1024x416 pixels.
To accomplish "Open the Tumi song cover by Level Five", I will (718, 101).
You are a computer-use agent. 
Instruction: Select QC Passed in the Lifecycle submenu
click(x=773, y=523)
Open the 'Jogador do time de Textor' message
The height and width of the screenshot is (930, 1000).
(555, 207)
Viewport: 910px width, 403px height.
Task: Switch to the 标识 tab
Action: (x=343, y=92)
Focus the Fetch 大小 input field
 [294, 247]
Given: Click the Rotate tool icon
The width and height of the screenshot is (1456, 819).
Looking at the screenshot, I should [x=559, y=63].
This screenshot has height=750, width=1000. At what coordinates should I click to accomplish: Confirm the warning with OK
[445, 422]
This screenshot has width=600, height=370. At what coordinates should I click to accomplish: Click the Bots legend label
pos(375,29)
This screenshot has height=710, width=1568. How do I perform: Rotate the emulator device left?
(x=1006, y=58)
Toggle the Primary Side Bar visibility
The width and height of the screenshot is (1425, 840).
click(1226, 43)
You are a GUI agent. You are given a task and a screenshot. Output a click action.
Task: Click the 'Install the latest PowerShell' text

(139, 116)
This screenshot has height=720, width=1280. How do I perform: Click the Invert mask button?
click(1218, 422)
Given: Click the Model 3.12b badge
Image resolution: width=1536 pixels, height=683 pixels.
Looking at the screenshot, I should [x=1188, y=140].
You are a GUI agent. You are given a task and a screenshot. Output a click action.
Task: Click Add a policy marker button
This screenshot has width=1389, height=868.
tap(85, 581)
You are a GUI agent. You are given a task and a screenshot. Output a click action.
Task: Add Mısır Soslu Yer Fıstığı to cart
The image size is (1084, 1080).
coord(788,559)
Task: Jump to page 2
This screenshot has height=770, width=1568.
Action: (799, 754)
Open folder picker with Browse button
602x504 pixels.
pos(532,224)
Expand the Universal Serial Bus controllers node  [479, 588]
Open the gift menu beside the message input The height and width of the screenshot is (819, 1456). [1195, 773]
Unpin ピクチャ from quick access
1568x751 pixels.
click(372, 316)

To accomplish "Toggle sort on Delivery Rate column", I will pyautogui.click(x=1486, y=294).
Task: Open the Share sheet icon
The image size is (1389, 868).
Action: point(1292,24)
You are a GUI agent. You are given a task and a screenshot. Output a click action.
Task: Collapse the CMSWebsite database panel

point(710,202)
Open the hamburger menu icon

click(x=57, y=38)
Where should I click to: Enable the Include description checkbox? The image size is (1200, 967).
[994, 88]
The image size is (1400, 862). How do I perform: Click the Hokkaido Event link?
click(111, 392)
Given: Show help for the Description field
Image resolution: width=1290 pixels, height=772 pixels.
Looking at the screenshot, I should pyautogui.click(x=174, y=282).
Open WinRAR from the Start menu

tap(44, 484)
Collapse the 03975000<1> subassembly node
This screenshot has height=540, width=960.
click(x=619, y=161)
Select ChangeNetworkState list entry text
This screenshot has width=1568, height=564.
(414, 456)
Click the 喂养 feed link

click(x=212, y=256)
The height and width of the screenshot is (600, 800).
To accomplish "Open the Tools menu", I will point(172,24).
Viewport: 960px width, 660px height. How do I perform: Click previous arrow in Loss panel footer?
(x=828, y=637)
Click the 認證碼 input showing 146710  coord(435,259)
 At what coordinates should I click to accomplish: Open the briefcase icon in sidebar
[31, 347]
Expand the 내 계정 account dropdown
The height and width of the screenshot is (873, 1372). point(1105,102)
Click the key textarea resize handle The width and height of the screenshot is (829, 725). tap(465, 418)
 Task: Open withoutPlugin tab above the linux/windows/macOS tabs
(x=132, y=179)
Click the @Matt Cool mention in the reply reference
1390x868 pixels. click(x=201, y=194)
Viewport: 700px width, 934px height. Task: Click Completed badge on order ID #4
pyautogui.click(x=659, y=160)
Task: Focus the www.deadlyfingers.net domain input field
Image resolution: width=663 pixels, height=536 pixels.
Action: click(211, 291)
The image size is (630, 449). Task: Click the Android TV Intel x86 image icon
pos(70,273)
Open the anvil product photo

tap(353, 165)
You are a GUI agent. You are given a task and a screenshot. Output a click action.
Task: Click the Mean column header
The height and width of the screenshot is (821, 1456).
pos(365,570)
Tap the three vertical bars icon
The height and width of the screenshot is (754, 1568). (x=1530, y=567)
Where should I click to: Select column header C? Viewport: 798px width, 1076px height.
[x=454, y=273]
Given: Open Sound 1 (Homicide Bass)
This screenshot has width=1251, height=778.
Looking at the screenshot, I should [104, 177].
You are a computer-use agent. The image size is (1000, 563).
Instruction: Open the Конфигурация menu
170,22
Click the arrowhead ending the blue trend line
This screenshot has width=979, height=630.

SET PROBLEM:
Transcribe the rows above without any changes, starting at the line that contains "This screenshot has height=710, width=1568." and ending at the line that contains "click(1226, 43)".

SOLUTION TO THIS EXERCISE:
This screenshot has height=710, width=1568. How do I perform: Rotate the emulator device left?
(x=1006, y=58)
Toggle the Primary Side Bar visibility
The width and height of the screenshot is (1425, 840).
click(1226, 43)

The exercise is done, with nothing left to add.